Zingano Kuhn Tanara,Arhar Holdt Špela,Kosem Iztok,Tiberius Carole,Koppel Kristina,Zviel-Girshin Rina

Abstract

One way to stimulate the use of corpora in language education is by making pedagogically appropriate corpora, labeled with different types of problems (sensitive content, offensive language, structural problems). However, manually labeling corpora is extremely time-consuming and a better approach should be found.
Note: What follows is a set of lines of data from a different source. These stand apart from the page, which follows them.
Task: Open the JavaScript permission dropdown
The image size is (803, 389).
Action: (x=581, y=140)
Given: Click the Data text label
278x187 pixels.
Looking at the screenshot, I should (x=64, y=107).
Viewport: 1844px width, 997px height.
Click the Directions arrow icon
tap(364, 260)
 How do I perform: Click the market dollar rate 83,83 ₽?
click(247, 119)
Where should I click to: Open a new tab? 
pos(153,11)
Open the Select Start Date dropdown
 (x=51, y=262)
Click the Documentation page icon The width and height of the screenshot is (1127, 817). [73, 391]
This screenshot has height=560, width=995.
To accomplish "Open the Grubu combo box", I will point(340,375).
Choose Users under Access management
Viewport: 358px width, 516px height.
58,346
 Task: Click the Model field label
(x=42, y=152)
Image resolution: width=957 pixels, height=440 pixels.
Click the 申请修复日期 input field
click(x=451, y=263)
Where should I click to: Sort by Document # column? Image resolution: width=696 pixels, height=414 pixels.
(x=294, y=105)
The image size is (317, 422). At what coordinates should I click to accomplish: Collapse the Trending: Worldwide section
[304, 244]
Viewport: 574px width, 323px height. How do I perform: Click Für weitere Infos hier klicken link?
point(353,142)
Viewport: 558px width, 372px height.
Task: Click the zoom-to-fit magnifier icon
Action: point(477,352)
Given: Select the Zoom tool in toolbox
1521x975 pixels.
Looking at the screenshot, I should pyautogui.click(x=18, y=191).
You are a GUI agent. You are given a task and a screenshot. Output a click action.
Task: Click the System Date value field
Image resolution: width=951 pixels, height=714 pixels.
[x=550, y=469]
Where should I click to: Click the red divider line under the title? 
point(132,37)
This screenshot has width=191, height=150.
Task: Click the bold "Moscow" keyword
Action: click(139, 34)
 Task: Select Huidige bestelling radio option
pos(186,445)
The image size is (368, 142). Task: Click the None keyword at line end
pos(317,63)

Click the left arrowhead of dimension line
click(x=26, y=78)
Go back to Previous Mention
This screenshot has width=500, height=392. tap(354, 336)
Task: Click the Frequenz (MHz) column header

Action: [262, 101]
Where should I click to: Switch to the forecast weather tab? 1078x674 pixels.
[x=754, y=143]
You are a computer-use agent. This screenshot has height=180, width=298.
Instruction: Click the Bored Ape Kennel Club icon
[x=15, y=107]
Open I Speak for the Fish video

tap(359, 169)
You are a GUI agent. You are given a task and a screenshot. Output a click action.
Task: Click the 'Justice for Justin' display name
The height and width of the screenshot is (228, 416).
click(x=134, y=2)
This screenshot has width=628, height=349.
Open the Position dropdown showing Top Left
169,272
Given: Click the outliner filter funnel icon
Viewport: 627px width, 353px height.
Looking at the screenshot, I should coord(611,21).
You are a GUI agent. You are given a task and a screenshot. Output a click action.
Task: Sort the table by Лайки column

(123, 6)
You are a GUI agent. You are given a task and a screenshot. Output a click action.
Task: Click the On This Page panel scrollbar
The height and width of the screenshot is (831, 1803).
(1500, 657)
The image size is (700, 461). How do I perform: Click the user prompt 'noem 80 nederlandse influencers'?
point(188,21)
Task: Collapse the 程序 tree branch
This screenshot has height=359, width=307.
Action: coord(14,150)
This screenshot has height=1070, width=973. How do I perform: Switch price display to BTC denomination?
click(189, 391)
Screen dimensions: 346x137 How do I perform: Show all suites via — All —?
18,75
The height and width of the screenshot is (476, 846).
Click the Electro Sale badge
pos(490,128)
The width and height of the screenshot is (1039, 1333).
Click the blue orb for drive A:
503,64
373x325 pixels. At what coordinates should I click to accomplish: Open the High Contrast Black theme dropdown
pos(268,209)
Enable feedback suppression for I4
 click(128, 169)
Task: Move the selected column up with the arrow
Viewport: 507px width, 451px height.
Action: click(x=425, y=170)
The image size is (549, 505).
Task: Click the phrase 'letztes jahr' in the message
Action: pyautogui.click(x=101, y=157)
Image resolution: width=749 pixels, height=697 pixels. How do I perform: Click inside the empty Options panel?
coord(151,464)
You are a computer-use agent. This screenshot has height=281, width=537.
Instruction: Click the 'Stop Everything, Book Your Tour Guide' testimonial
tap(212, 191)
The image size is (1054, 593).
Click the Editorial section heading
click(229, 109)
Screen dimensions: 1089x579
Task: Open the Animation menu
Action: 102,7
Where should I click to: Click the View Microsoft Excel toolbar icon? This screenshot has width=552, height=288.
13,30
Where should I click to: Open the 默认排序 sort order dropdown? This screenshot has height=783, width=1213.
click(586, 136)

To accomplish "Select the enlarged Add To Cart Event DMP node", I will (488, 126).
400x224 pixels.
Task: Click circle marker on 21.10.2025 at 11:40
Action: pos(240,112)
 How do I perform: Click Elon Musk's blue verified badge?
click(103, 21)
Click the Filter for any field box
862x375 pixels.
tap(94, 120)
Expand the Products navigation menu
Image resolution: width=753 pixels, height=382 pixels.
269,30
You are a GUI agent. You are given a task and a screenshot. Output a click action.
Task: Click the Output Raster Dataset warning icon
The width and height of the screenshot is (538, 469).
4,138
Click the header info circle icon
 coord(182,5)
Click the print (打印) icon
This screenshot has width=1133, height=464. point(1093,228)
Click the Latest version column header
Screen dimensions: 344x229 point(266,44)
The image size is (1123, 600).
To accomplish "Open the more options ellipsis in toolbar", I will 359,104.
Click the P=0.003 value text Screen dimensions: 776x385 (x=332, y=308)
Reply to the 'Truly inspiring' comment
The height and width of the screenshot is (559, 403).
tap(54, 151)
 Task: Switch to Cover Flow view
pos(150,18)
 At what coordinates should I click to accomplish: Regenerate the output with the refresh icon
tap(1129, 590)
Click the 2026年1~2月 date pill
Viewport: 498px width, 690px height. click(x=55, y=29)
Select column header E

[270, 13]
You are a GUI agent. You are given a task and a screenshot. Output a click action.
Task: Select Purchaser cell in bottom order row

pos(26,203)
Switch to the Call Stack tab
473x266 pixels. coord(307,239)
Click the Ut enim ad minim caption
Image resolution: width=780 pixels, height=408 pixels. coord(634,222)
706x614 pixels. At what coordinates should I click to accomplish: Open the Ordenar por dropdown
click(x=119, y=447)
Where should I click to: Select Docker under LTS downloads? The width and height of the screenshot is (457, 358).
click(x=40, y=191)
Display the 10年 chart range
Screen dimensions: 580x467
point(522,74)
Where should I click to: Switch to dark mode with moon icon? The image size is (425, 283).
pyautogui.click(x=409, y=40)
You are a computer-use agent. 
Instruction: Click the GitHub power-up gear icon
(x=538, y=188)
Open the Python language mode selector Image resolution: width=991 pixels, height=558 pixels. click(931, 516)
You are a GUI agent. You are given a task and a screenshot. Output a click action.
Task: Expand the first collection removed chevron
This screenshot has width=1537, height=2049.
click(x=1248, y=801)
We thus propose a combination of two approaches to the creation of problem-labeled pedagogical corpora of Dutch, Estonian, Slovene and Brazilian Portuguese: the use of games with a purpose and of crowdsourcing for the task. We conducted initial experiments to establish the suitability of the crowdsourcing task, and used the lessons learned to design the Crowdsourcing for Language Learning (CrowLL) game in which players identify problematic sentences, classify them, and indicate problematic excerpts. The focus of this paper is on data preparation, given the crucial role that such a stage plays in any crowdsourcing project dealing with the creation of language learning resources. We present the methodology for data preparation, offering a detailed presentation of source corpora selection, pedagogically oriented GDEX configurations, and the creation of lemma lists, with a special focus on common and language-dependent decisions. Finally, we offer a discussion of the challenges that emerged and the solutions that have been implemented so far.

Publisher

University of Ljubljana

Subject

Linguistics and Language,Language and Linguistics

Reference75 articles.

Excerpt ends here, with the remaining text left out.